Puis elle regarda sa montre. Il était onze heures cinq. Elle avait le temps de rentrer sans se presser. Il fallait laisser à M. Giraud et à Pierrot le temps de venir au-devant d’elle, la récréation ne commençait qu’à onze heures. En traversant un village, elle cueillit à une grosse touffe de clématite qui retombait par-dessus le mur du cimetière, un bouquet pour remplacer celui qu’elle avait perdu. Puis, quand elle se retrouva seule dans la campagne, elle prit de nouveau la petite glace et ébouriffa gentiment ses cheveux qui, à présent, ne frisaient plus assez, aplatis par la chaleur.
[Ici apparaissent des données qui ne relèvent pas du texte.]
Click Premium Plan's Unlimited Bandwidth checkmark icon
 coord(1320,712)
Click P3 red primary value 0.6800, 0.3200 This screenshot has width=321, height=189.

À onze heures et demie, ne voyant pas arriver ceux qu’elle attendait, un peu d’impatience lui vint et elle mit au galop Patatras qui, très veule, s’arrêtait voulant à toute force brouter les haies. Soudain son joli visage joyeux prit une expression sérieuse, presque triste. À ce moment, elle était dans un petit pré qui longeait le bois. Une voix cria :

— Hé !… Bijou !… c’est comme ça que tu nous brûles !…

Elle s’arrêta court, l’air surpris, et revint sur ses pas. Pierrot et M. Giraud, étendus à l’ombre, se levaient, laissant dans l’herbe foulée la marque de leurs corps.